With the pictures left out, retype exactly the lines below starting at the line that contains "Where should I click to: Switch" and ending at the line that contains "This screenshot has height=366, width=624.".

(Stored data entries)
+---+

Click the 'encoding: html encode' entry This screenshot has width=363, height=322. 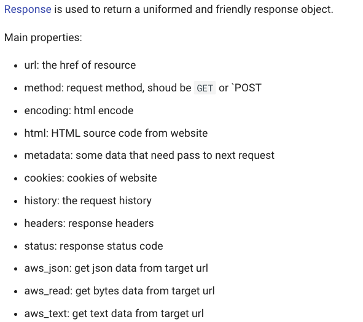[79, 110]
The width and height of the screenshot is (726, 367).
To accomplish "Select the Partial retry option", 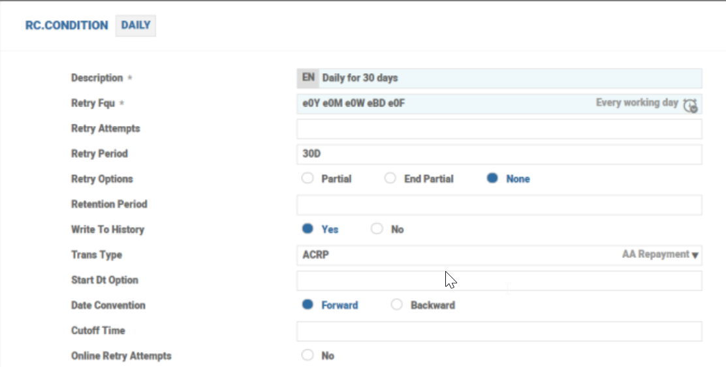I will [x=308, y=179].
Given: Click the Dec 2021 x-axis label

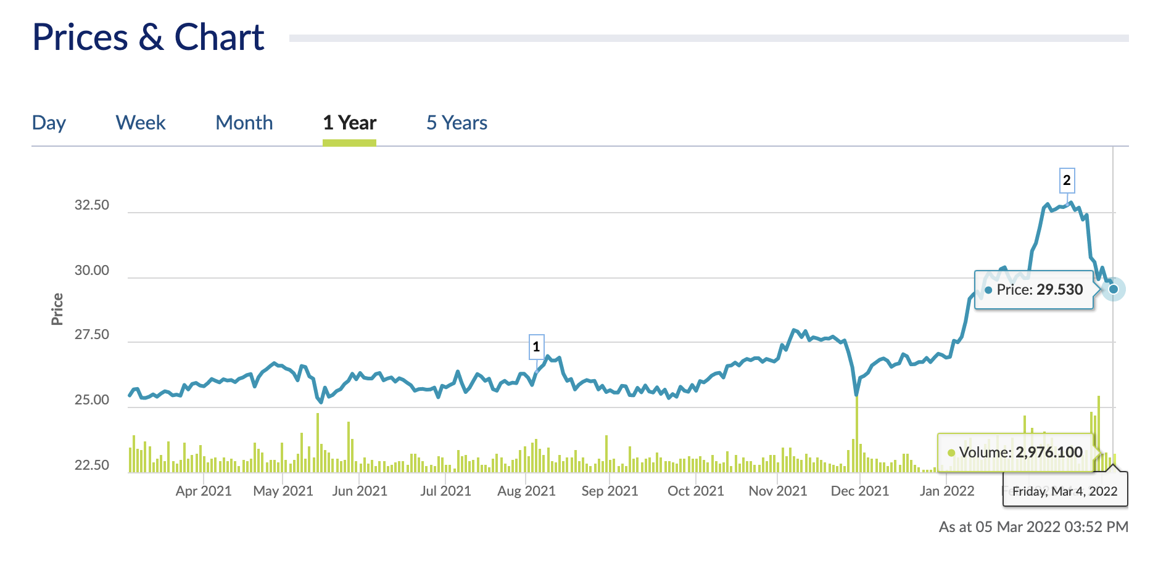Looking at the screenshot, I should point(859,491).
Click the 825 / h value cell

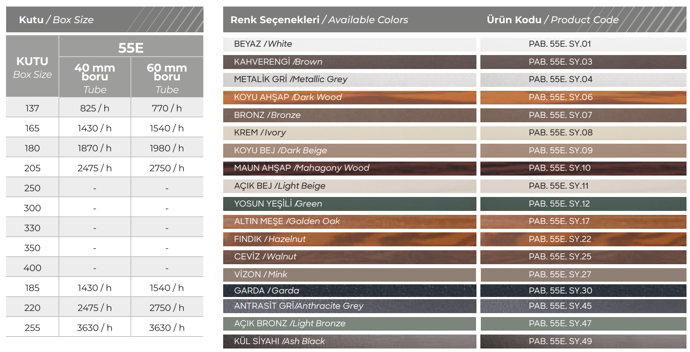[95, 108]
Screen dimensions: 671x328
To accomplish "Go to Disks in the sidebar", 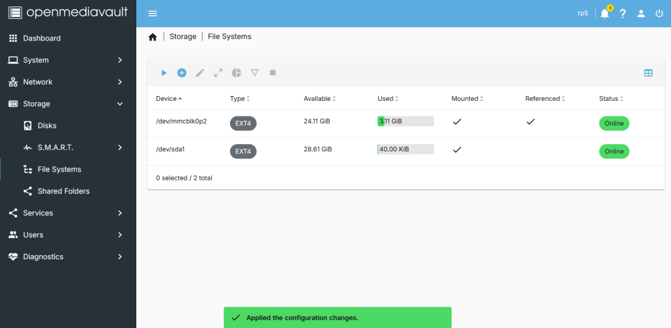I will point(47,126).
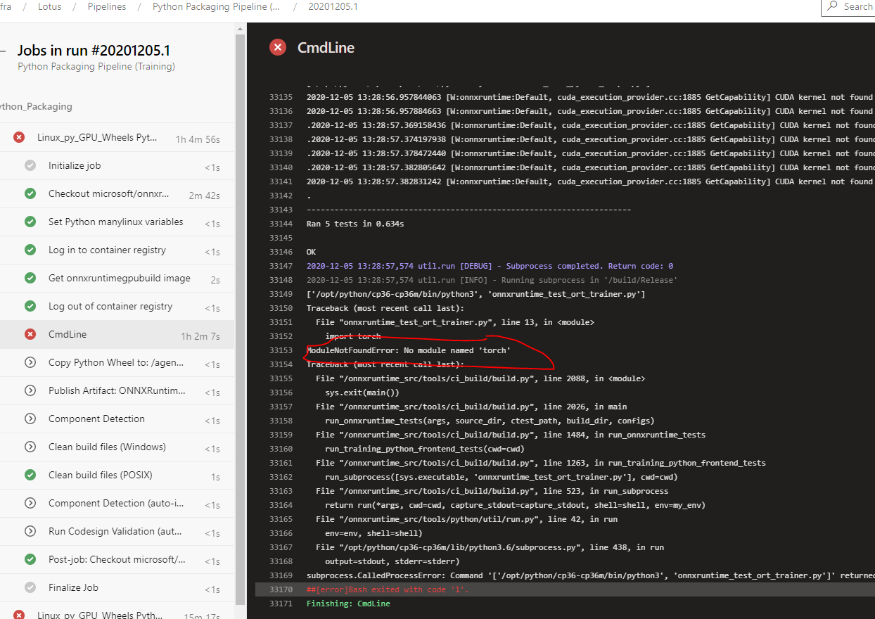Screen dimensions: 875x619
Task: Click the success icon on Set Python manylinux variables
Action: click(x=30, y=222)
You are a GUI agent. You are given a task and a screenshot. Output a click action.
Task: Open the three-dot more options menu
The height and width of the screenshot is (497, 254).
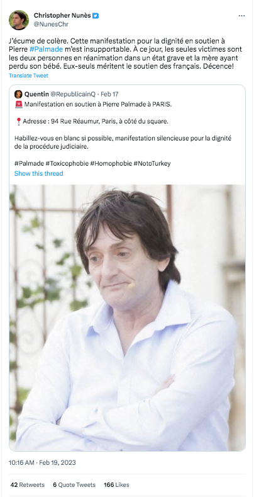[x=241, y=16]
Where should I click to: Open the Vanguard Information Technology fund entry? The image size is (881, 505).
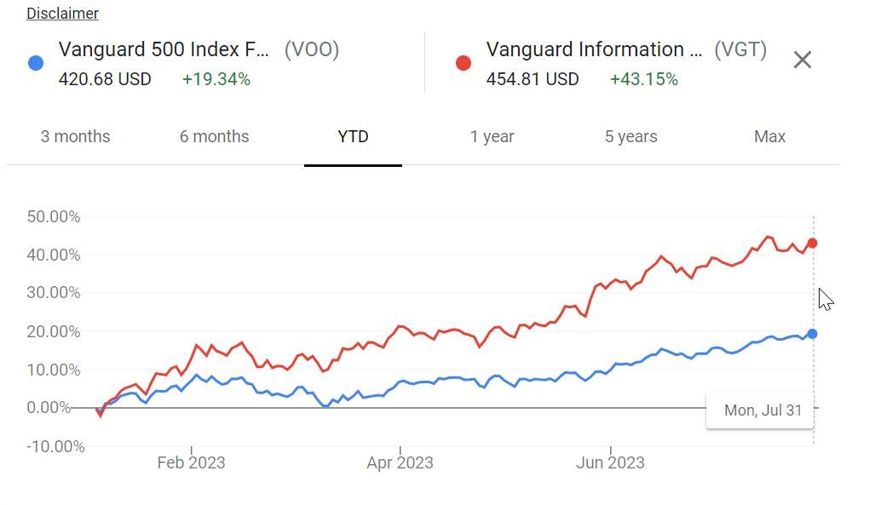click(x=594, y=49)
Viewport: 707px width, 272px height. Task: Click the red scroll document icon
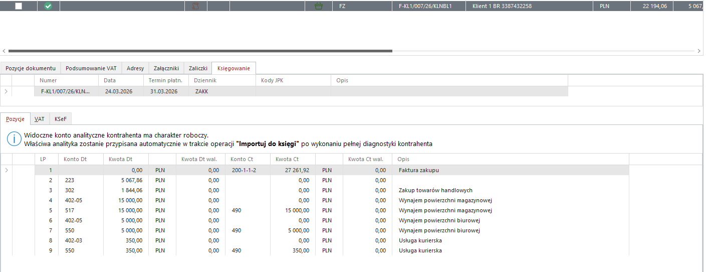(x=196, y=6)
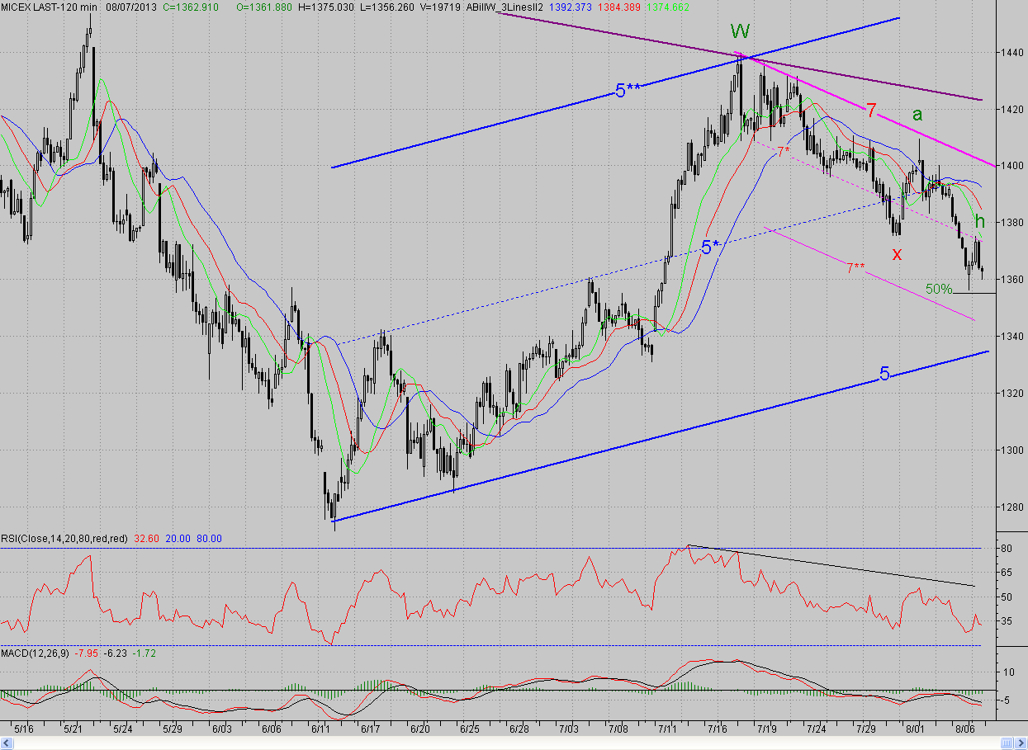Click the green W wave label
Viewport: 1028px width, 750px height.
[741, 32]
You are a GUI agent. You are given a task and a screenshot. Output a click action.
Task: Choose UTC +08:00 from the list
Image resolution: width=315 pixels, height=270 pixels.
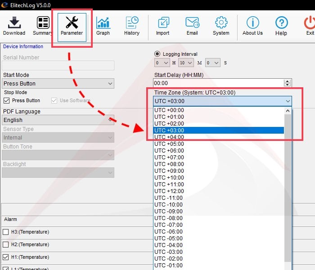click(169, 164)
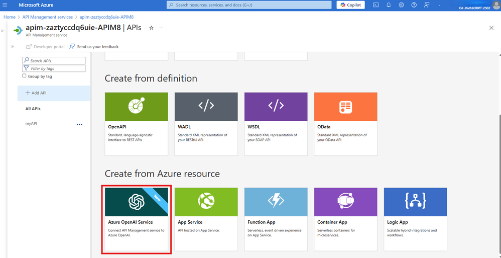Screen dimensions: 501x258
Task: Open portal settings gear
Action: click(x=401, y=5)
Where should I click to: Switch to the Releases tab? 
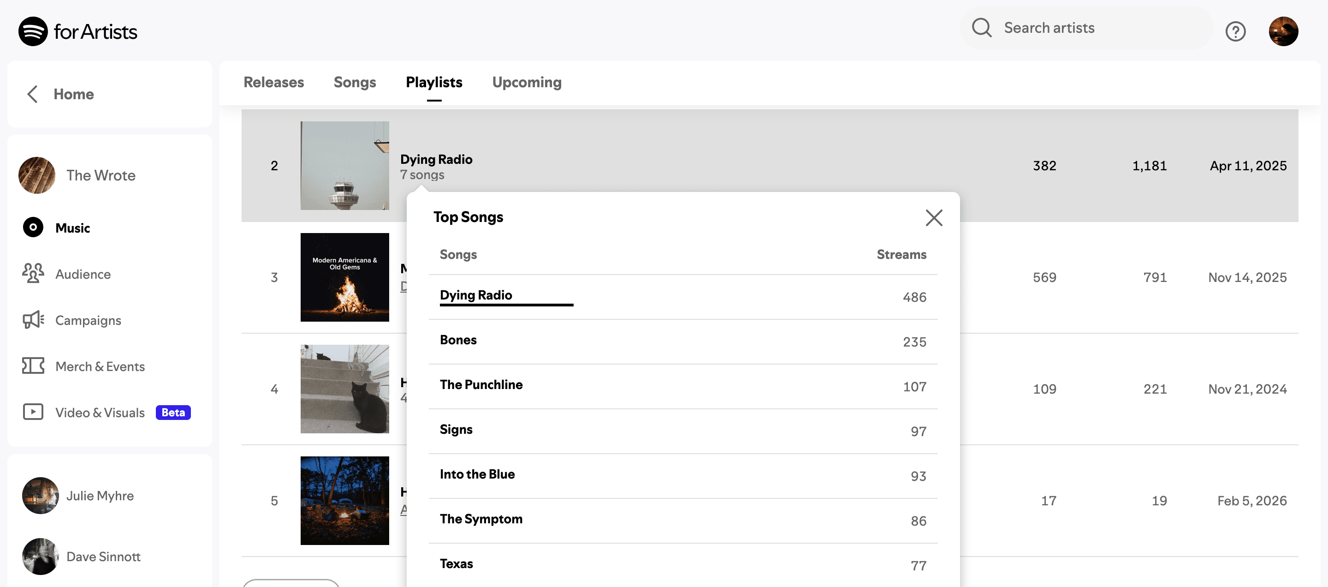pos(273,83)
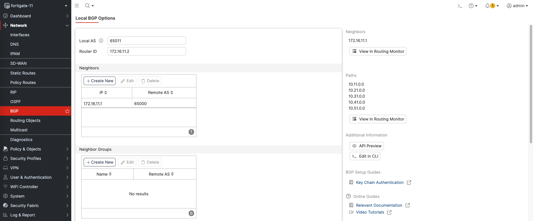Expand the Policy & Objects menu

35,149
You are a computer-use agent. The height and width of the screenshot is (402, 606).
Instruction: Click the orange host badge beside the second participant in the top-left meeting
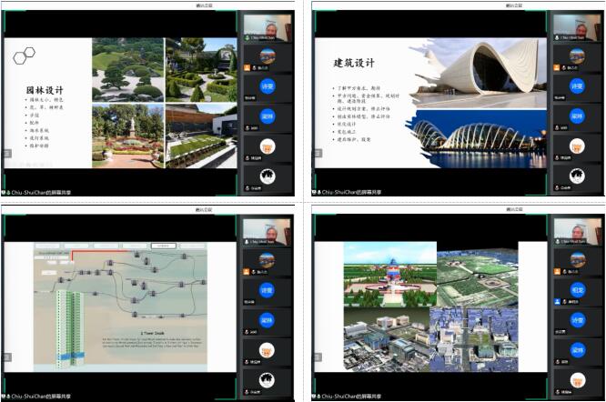pyautogui.click(x=245, y=65)
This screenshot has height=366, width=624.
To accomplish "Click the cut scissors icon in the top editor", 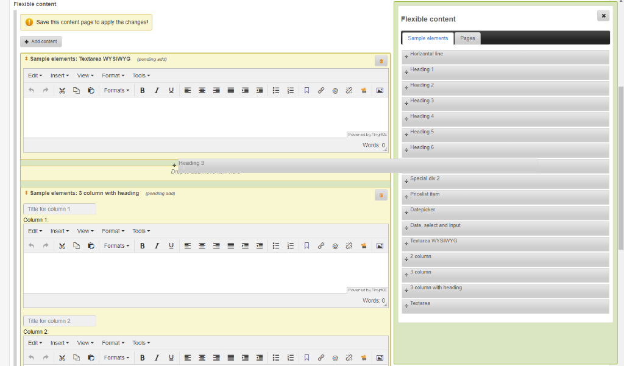I will pyautogui.click(x=62, y=91).
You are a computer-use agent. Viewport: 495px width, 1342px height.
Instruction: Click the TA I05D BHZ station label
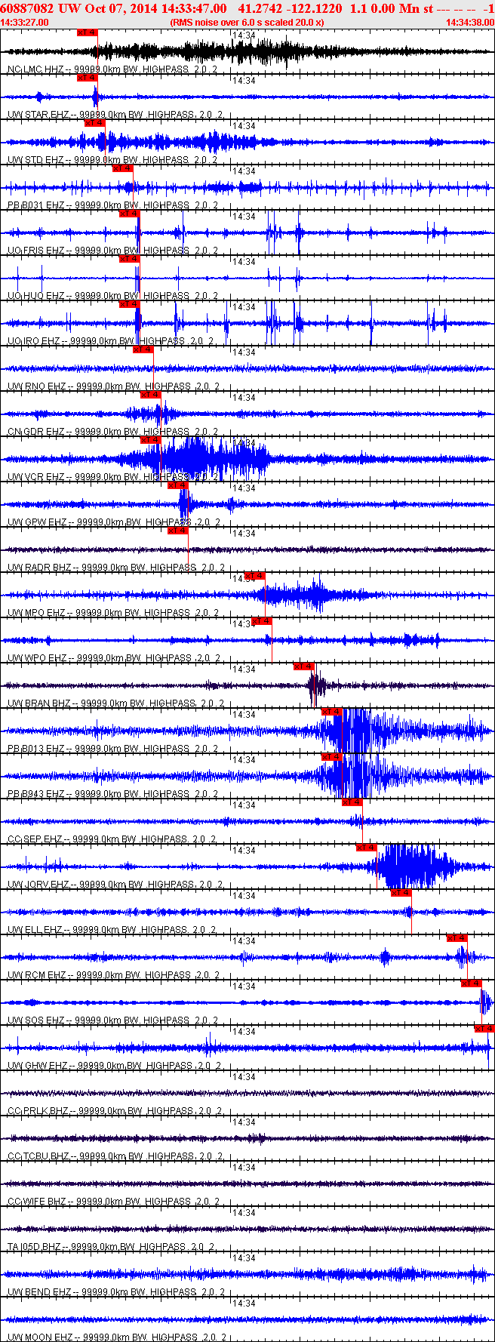point(35,1247)
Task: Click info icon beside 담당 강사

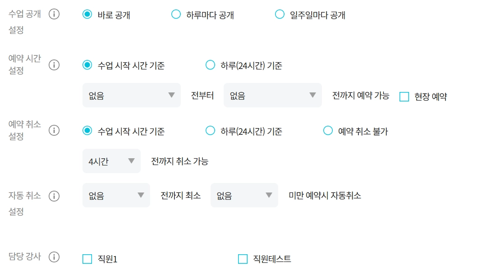Action: [54, 257]
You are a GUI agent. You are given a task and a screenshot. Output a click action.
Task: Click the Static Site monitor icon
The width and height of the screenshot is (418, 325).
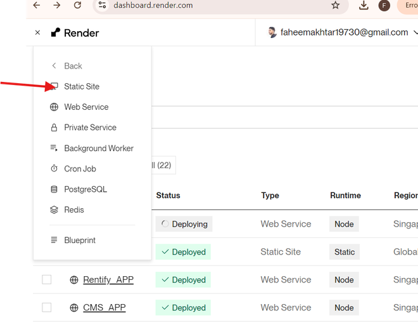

+---+

EXERCISE SOLUTION:
Where should I click to: Switch to the Releases tab? 
pos(273,83)
Expand the Policy & Objects menu

35,149
You are a computer-use agent. The height and width of the screenshot is (402, 606).
Instruction: Click the orange host badge beside the second participant in the top-left meeting
pyautogui.click(x=245, y=65)
This screenshot has height=366, width=624.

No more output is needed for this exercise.